**The problem:** Rewrite the lines from the one containing "Task: Click the XS wheelbase value 1080" through the one containing "Looking at the screenshot, I should 577,464.", replacing "magenta" with "cyan" and leaving everything else unchanged.

Element lookup rows

== == ==

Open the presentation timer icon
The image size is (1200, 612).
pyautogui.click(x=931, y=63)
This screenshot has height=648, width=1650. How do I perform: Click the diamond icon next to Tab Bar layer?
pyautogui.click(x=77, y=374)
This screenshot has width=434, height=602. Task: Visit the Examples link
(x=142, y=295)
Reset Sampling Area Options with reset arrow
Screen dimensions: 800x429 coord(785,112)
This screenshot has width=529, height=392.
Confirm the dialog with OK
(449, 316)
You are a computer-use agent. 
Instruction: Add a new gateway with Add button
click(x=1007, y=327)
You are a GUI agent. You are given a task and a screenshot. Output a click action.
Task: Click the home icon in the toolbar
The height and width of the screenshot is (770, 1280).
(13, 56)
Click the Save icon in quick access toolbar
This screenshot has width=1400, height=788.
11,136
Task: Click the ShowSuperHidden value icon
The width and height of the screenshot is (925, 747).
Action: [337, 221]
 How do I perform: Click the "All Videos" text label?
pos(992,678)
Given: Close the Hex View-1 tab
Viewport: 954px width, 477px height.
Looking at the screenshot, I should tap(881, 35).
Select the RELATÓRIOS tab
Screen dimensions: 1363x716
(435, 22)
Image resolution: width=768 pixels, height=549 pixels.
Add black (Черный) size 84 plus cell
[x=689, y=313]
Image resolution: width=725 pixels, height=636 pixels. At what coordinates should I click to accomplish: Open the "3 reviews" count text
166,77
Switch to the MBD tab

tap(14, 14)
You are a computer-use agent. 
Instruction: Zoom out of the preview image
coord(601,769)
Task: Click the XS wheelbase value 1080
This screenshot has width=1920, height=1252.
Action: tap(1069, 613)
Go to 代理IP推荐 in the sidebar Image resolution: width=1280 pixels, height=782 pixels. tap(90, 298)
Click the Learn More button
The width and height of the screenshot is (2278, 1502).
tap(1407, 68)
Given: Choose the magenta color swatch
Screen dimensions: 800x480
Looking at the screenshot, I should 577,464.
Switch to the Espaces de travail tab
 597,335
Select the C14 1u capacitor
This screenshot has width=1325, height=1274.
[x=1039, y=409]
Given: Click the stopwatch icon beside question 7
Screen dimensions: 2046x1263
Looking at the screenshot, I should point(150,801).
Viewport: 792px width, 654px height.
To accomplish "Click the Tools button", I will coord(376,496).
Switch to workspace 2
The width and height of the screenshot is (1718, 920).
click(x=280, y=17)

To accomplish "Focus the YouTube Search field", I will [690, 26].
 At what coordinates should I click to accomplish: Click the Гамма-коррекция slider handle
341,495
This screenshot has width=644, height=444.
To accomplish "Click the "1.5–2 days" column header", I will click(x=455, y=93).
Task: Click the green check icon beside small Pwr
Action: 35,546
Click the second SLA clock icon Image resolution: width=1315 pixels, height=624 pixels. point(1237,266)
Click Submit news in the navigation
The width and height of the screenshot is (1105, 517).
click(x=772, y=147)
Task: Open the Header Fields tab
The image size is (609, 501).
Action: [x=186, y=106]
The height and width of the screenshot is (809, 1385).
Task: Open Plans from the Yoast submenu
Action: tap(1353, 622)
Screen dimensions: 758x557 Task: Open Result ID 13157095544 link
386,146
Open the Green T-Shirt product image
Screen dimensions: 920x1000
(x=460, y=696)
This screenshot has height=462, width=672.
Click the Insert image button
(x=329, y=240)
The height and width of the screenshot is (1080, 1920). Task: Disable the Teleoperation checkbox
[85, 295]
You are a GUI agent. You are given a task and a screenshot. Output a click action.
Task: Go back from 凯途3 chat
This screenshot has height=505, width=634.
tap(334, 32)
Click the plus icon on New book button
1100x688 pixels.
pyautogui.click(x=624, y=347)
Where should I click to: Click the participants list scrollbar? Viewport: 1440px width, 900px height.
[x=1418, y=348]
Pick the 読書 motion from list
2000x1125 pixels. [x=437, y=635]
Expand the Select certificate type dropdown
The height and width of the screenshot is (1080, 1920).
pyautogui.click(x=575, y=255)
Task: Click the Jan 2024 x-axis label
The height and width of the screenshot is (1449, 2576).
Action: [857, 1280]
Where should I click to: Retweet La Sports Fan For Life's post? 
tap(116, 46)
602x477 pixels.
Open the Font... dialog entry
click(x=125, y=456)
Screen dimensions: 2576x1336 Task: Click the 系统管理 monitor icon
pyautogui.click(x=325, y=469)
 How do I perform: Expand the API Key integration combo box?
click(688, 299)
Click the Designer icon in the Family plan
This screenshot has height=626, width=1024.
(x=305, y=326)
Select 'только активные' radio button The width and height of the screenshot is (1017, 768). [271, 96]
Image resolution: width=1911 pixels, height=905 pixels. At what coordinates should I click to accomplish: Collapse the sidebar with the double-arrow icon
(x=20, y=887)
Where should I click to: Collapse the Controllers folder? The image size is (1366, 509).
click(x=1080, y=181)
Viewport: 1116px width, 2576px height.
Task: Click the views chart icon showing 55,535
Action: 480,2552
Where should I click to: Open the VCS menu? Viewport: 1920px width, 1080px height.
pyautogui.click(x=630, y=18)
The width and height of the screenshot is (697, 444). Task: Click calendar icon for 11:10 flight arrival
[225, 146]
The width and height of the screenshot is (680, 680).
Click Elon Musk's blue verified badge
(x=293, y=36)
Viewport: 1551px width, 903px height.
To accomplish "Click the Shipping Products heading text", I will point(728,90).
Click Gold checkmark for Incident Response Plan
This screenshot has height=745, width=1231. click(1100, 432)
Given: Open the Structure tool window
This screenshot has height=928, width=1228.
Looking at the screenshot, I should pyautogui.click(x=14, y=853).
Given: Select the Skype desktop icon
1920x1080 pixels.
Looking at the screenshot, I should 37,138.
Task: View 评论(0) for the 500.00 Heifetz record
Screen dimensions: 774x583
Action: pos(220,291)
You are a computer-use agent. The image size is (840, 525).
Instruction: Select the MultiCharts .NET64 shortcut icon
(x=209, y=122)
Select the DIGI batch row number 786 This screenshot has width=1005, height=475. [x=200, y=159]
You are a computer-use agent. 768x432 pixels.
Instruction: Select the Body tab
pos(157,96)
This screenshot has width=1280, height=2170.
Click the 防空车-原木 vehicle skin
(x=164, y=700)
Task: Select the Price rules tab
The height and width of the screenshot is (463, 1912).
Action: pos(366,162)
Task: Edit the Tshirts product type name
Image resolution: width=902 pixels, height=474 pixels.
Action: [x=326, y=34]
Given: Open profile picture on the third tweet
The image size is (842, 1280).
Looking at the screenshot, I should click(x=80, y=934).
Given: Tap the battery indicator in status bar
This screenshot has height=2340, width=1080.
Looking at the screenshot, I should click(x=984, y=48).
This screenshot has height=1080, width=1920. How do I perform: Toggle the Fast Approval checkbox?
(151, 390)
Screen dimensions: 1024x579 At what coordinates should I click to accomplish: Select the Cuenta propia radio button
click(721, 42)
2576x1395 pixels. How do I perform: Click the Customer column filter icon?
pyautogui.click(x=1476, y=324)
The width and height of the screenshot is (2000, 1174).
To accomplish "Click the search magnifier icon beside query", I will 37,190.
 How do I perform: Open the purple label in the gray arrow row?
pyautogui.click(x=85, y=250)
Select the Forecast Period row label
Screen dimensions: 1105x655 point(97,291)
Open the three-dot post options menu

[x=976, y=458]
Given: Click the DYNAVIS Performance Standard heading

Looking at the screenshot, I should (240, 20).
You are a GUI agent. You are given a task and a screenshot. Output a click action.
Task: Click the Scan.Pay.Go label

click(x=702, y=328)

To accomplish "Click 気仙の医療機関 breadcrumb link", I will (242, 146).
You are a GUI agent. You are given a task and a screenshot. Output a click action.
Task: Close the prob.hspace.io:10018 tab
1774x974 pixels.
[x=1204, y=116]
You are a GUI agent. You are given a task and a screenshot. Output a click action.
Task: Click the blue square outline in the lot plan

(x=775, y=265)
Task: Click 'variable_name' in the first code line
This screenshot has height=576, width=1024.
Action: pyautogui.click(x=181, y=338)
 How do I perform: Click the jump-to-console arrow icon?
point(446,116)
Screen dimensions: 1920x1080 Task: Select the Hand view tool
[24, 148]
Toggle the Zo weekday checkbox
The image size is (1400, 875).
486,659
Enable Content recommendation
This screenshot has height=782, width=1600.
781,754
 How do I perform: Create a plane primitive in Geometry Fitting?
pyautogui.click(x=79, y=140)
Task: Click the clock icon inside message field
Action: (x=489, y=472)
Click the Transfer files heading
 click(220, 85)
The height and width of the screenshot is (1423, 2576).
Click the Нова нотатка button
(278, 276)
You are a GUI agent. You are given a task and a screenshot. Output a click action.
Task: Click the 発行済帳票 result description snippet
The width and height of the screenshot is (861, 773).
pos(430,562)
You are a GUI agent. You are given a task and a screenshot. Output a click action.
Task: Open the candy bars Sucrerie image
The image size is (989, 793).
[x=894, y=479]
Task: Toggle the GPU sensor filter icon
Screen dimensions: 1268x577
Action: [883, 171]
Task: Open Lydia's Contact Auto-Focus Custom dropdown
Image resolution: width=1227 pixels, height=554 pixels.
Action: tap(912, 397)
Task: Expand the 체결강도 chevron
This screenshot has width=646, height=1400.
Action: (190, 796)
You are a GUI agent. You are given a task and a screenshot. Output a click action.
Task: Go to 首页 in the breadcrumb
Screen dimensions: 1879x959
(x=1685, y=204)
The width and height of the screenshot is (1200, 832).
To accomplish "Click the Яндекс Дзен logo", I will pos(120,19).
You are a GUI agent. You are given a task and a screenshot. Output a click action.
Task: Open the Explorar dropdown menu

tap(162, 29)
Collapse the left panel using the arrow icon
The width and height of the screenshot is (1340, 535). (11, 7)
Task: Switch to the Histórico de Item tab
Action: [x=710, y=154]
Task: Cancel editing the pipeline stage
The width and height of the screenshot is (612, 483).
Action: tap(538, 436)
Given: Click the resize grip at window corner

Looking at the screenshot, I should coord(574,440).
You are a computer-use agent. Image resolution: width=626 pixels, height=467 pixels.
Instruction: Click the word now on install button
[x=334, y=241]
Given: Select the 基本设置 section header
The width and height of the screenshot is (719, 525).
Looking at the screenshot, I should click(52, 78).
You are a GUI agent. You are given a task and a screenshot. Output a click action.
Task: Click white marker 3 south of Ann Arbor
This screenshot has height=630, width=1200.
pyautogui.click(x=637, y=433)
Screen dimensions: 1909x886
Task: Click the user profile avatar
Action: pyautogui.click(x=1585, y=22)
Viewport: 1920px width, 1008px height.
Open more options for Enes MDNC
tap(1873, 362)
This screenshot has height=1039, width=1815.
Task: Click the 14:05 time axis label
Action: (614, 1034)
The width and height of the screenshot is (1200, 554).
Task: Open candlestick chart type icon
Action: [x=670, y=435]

== == ==

**Correct output:**
Task: Click the XS wheelbase value 1080
This screenshot has width=1920, height=1252.
Action: tap(1069, 613)
Go to 代理IP推荐 in the sidebar Image resolution: width=1280 pixels, height=782 pixels. tap(90, 298)
Click the Learn More button
The width and height of the screenshot is (2278, 1502).
tap(1407, 68)
Given: Choose the cyan color swatch
Screen dimensions: 800x480
Looking at the screenshot, I should 577,464.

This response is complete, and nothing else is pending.